Zimbabwe HIV progress
A report published online February 8 in PLoS Medicine shows that mass behaviour changes could be credited with helping to remarkably reduce the number of people infected with HIV in Zimbabwe in recent years. These changes include declines in extramarital, commercial, and casual sexual relations, as well as a decline in multiple partners. These have been triggered by increased awareness of AIDS deaths and fear of infection and to some extent by the country’s economic deterioration.
HIV prevalence in Zimbabwe increased rapidly in the early to mid-1990s, reaching a plateau in the late 1990s. By 1997, the estimated adult prevalence of HIV in the country was 29%. However, HIV prevalence declined after 2000, and in 2007 it was estimated to be 16%.
First author Daniel Halperin, lecturer on global health at Harvard University School of Public Health in Boston, Massachusetts said, “Some HIV experts think the main reason for the decline in Zimbabwe is the economic collapse…While we think that it’s an important factor, it appears to be a secondary one. As in Uganda, behaviour change (and mainly partner reduction), due mainly to fear of dying of AIDS, seems to be the most important factor.”
The study commissioned by the United Nations Population Fund and the United Nations HIV-AIDS Program was undertaken to understand the reasons for the marked decline in HIV rates in Zimbabwe in the context of social, political, and economic disruption. Simon Gregson, from the School of Public Health at Imperial College London, United Kingdom, and senior investigator on the study said, “Given the continuing, and worrying, trend for high HIV/AIDS infection rates in many sub-Saharan African countries, we felt it was important to understand why the disease has taken such a dramatic downturn in Zimbabwe….Very few other countries around the world have seen reductions in HIV infection, and of all African nations, Zimbabwe was thought least likely to see such a turnaround. This is why there was such an urgent need to understand its direct and underlying causes,” he noted.
Results from nationally representative Demographic and Health Surveys from 1999 and 2005/2006 suggest an approximately 30% reduction in the proportion of men reporting extramarital partners. The data also suggest substantial reductions in the proportion of men reporting concurrent partnerships, as well in the number paying for sex.
The report reads, “High AIDS mortality appears to have been the dominate factor for stimulating behaviour change.” The researchers write that Zimbabweans “consistently reported personal exposure to AIDS mortality and the resulting fear of contracting the virus to be the primary motivation for changes in sexual behaviour, particularly reductions in casual sex and other multiple sexual partnerships.”
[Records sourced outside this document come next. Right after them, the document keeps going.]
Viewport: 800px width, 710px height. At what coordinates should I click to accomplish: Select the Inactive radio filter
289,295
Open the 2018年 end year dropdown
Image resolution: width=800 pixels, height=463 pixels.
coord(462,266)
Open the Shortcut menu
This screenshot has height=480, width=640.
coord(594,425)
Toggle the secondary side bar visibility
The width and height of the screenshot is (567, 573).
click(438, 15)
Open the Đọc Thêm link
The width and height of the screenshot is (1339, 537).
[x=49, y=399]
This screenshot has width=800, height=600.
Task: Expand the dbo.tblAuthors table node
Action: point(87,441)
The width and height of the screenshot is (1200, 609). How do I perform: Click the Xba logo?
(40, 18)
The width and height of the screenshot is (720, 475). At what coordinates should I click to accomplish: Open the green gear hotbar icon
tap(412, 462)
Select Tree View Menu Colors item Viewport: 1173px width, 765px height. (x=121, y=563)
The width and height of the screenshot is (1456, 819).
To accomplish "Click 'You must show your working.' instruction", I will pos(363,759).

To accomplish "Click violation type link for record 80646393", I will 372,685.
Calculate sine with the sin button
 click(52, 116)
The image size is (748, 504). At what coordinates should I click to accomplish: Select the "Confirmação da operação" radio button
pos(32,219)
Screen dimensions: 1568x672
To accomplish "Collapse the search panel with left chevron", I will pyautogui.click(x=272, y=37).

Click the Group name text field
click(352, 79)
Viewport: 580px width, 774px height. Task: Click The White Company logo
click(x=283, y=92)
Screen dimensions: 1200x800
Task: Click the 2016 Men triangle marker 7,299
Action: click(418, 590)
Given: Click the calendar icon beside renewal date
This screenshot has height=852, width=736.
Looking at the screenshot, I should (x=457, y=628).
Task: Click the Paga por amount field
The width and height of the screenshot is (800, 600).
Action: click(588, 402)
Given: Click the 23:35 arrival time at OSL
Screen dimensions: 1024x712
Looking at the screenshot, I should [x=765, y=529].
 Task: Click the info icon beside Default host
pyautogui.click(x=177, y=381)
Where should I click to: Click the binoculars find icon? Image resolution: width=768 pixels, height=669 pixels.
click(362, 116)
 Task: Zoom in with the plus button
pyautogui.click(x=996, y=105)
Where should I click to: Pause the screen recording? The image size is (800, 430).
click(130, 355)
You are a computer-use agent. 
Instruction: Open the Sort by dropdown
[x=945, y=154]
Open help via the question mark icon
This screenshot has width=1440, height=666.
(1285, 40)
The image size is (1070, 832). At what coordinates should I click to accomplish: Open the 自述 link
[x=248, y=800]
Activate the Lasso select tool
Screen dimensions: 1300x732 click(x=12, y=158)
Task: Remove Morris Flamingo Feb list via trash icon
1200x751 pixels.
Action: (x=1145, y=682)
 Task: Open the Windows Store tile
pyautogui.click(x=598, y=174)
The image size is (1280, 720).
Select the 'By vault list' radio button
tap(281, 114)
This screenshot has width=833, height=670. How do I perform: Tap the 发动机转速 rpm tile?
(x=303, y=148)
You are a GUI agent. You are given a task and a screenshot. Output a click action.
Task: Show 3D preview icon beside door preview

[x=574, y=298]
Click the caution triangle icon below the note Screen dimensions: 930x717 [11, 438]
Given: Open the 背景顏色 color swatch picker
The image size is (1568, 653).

Other underlying factors found to distinguish Zimbabwe from neighbouring countries and that have contributed to changes in behaviour include the nation’s well-educated population and high rates of marriage, especially among urban men, among whom the greatest level of behaviour change seems to have occurred. The researchers say, “It appears that this unique combination helped facilitate a clearer understanding and acceptance of how HIV is sexually transmitted and a greater ability to act upon ‘be faithful’ messages.”
HIV medicines difficult to access
Many low-income Illinoisans who have the AIDS virus could find lack of enough HIV medicines as the state continues to deal with an unprecedented budget crunch amid increased demand and high drug prices.
The number of medications available to patients and the amount spent on them has been capped through a state assistance program. Patients need to enrol in the state-run AIDS Drug Assistance Program, which pays for medicines for poor and low-income Americans. In Illinois, the number of patients enrolled in ADAP has jumped 14 percent in the past year, to 6,000.
Until now Illinois has been able to stave off putting patients on a wait list, a trend that is growing in at least 10 states. More than 6,000 patients nationwide were waiting for drugs as of early February, with the largest number in Florida, and hundreds more are at risk of being dropped from programs, according to the National Alliance of State and Territorial AIDS Directors.
Michael Weinstein, president of AIDS Healthcare Foundation, a national advocacy group based in Los Angeles said, “We’re calling it a death warrant.”
According to the U.S. Centers for Disease Control and Prevention, more than 1 million Americans are estimated to be living with HIV/AIDS. Anti-retroviral drugs lower the amount of HIV in the blood to undetectable levels, increasing patient survival rates and reducing the chances of transmitting the virus. But HIV medications are expensive. Some pill regimens can cost $2,000 or more a month, particularly for newer drugs.
Spokeswoman Kelly Jakubek said, “The Illinois Department of Public Health recognizes the importance of programs like ADAP… The department will continue to do what it can to provide low-income and underinsured individuals living with HIV/AIDS the life-saving drugs and treatment they need.”